I still think there was a real casus belli with Iraq that had nothing to do with 9/11: Iraq had repeatedly disregarded UN resolutions regarding weapons inspection, and enforcement of the resolutions through military force was perfectly justified. I've had to acknowledge since then that in addition to a casus belli, a victorious army has to be prepared to do what it takes to ensure the security of an occupied nation. We didn't do that, leading to much justified consternation with us among the Iraqis. Couple that with the fact that the Iraqi army got away with their munitions to form the core of the Baath part of the insurgency, and you have what evolved into the situation we have now, all courtesy of bad civilian leadership of the U.S. military (fill-in-the-blank: Bush, Cheney, and Rumsfeld). Our rank-and-file military deserve nothing but our respect and appreciation.
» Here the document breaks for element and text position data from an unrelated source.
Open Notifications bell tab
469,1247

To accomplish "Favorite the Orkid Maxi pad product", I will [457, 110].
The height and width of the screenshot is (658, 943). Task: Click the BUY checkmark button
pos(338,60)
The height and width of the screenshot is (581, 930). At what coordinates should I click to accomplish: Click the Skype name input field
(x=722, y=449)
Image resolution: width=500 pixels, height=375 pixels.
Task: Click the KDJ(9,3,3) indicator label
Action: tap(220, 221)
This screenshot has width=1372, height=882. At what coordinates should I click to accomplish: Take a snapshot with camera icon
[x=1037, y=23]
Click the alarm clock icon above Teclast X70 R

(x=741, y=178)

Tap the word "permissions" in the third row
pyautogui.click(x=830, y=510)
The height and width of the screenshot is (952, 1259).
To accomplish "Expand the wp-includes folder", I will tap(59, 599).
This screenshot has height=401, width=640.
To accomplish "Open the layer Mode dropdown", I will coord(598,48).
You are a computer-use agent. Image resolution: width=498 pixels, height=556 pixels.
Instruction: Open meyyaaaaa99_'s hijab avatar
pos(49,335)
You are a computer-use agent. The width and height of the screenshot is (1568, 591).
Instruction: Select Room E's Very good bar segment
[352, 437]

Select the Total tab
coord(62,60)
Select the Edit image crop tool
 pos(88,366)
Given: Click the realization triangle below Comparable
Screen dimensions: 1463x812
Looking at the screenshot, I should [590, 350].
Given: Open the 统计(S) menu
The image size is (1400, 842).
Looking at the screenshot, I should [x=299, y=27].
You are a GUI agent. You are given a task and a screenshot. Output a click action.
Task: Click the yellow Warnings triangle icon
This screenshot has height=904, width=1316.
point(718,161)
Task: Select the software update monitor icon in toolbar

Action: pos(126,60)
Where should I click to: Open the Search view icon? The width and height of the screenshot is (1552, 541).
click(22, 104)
Some of the military leadership might have made better arguments for the need for additional troops, but, in the end, they have to do what the civilian leadership tells them to do. That's our system. That means we hold the civilian leadership responsible.

The Iraqi people may have had the opportunity to vote in an election, but without physical security, they can't be said to have the kinds of freedoms that we take for granted every day. Which is not to say that even if they did, their years of repressions with required revenge and their own religious disputes wouldn't make it impossible for them to savor those freedoms. To luxuriate in them.

Thanks, Tim. I appreciate you taking the time to respond.